Personaggio invece originale e centratissimo è quello della principessa Statira che il frontespizio definisce “semplice”, termine fin riduttivo per definire un personaggio di un’ingenuità e di un candore spiazzanti, decisamente oltre il limite della dabbenaggine, cui sono affidati i momenti più comici del libretto. Sara Mingardo mostra un inatteso talento comico tratteggiando un personaggio irresistibile al riguardo mentre ben più prevedibili sono la qualità della resa musicale, la bellezza di una vocalità morbida e setosa, profondamente femminile nonostante le bruniture da autentico contralto, la tecnica esemplare e la perfetta conoscenza di questo repertorio.

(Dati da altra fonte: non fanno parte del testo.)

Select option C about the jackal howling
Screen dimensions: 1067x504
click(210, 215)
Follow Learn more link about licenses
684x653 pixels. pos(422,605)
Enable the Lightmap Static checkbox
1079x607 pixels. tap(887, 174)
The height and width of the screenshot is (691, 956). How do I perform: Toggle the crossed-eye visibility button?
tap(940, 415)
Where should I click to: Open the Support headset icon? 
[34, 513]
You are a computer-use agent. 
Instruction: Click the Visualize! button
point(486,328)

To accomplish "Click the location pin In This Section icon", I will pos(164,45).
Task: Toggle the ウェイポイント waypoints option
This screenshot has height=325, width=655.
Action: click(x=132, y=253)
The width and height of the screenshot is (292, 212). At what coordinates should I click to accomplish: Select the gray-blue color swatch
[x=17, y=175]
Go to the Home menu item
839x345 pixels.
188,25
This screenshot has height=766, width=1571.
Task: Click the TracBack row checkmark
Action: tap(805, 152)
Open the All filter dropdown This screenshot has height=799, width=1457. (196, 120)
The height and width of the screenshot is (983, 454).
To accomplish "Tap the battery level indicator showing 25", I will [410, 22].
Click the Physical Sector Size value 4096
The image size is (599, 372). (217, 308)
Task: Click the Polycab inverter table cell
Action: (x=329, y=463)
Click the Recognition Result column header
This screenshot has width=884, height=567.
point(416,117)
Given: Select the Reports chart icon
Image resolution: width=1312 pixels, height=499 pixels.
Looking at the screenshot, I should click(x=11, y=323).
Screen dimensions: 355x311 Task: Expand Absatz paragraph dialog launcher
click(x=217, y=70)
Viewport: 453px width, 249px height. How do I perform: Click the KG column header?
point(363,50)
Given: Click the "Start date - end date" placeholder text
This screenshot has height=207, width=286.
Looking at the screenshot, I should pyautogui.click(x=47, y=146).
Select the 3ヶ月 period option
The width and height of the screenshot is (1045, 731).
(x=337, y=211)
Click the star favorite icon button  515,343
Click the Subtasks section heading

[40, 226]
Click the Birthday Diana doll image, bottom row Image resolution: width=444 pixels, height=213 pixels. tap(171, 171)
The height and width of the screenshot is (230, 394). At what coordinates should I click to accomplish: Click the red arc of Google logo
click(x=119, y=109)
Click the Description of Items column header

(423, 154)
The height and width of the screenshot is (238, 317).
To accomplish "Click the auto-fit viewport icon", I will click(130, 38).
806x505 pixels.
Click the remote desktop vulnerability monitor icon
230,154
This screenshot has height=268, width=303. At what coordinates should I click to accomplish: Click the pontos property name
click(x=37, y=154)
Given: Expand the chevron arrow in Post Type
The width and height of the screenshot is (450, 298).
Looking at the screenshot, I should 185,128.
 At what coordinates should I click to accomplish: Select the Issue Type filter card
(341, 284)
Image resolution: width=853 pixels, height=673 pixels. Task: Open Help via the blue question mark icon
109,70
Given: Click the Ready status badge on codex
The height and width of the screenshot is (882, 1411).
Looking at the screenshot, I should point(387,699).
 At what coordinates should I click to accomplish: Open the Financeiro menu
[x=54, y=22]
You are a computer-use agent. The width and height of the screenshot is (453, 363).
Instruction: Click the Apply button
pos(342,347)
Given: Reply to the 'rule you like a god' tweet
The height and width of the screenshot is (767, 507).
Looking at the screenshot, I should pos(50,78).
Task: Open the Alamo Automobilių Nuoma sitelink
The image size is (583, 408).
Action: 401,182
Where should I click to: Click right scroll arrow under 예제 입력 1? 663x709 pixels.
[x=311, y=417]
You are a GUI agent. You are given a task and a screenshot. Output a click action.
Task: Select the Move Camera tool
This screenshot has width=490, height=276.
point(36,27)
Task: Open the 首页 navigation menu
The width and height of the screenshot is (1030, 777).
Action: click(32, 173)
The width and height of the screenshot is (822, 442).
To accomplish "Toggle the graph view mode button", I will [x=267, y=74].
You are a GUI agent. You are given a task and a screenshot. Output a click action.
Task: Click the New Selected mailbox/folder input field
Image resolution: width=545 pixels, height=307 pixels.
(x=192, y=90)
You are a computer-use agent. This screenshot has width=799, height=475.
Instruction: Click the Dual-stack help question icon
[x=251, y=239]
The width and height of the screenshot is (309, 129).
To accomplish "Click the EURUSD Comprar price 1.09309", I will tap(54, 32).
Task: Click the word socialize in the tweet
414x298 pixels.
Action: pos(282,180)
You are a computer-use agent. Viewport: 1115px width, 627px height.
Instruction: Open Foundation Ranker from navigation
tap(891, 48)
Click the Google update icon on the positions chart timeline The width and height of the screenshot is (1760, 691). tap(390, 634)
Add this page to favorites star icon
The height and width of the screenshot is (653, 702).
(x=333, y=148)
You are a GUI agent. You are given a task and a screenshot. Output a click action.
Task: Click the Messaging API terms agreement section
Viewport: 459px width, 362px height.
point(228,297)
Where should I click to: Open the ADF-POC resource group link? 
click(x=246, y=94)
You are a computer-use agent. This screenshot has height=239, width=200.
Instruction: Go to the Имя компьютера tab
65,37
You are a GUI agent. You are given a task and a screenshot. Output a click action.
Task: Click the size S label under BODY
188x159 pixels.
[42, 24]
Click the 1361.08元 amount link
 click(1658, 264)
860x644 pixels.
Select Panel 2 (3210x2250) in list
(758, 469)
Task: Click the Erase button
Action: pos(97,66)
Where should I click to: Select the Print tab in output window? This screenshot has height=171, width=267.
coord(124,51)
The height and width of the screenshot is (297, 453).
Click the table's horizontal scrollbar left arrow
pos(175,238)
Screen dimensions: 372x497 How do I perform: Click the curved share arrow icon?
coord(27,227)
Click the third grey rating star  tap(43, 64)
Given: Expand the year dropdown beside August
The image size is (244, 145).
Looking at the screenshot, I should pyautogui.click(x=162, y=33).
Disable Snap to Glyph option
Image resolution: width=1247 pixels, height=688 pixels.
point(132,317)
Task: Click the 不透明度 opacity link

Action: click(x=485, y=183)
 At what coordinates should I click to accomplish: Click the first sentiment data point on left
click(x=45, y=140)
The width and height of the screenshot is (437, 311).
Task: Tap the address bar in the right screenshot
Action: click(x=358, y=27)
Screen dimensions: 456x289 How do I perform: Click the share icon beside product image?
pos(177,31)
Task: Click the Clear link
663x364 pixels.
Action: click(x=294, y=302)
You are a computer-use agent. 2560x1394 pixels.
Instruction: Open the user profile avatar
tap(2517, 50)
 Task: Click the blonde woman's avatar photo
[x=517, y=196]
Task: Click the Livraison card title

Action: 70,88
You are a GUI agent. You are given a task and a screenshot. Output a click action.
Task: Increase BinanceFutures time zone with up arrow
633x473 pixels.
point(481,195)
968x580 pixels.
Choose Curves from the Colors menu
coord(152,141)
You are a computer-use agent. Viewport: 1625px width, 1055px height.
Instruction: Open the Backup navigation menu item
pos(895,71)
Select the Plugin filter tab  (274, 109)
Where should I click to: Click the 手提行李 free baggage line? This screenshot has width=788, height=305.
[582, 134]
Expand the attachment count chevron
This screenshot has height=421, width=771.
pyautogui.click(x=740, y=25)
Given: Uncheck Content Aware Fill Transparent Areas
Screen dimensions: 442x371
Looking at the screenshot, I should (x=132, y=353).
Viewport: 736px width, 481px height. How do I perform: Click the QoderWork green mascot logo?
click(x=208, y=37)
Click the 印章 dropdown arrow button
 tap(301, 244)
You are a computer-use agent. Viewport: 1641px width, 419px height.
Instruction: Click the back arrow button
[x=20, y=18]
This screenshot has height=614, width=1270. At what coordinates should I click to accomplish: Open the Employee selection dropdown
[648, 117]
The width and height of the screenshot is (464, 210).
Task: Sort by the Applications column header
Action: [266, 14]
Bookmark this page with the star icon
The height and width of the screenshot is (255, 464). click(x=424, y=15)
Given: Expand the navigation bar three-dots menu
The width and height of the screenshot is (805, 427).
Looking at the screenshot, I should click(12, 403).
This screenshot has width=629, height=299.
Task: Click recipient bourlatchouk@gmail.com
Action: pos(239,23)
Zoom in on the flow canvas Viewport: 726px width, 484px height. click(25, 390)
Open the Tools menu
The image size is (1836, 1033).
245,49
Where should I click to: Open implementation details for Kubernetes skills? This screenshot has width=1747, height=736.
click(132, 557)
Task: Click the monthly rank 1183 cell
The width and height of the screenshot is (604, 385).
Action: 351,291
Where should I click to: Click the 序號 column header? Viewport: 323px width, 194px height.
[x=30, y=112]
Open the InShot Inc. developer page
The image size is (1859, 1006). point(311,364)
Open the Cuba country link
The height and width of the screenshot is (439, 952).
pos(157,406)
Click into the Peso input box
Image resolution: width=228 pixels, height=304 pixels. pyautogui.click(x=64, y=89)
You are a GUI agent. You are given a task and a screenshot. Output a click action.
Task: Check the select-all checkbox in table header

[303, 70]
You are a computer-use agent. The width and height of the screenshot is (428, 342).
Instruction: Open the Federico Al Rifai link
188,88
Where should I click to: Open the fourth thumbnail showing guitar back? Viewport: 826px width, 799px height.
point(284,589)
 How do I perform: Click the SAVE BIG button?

Annunciata come indisposta Delphine Galou è un’Argene godibilissima; musicalmente precisa e puntuale, tecnicamente ben impostata – le difficoltà dell’aria di chiusura “Ferri, ceppi, sangue, morte” sono risolte con sicurezza –. Forse solo qualche flebilità di emissione ha tradito il non perfetto stato di salute. Scenicamente poi si è dimostrata esemplare nello sfruttare i tratti comici presenti anche nel suo personaggio, la sorella perfida ma brillante, i cui progetti sono sempre fatti crollare dalle ingenuità di Statira. Tutta risolta sul versante musicale la parte di Alinda cui Roberta Mameli presta la sua voce agile e luminosa e la sua facilità nelle fiorettature. Il suo amato è l’Oronte di Lucia Cirillo, efficace sia sul piano vocale che su quello scenico, seppur impacciata dal costume da operaio petrolifero che non ne facilitava i movimenti; altrettanto efficace il suo rivale Arpago cui Veronica Cangemi conferiva i giusti accenti marziali. Riccardo Novara è un ottimo Niceno, dal momento che puà contare su una bella voce di baritono chiaro solida e squillante, su una dizione nitida e precis e su valide doti nel canto di coloratura. Romina Tommasoni (Flora) e Cullen Gandy (L’ombra di Ciro e l’Oracolo di Apollo) hanno completato efficacemente il cast. Buona presenza di pubblico in sala e successo particolarmente caloroso per tutti gli interpreti.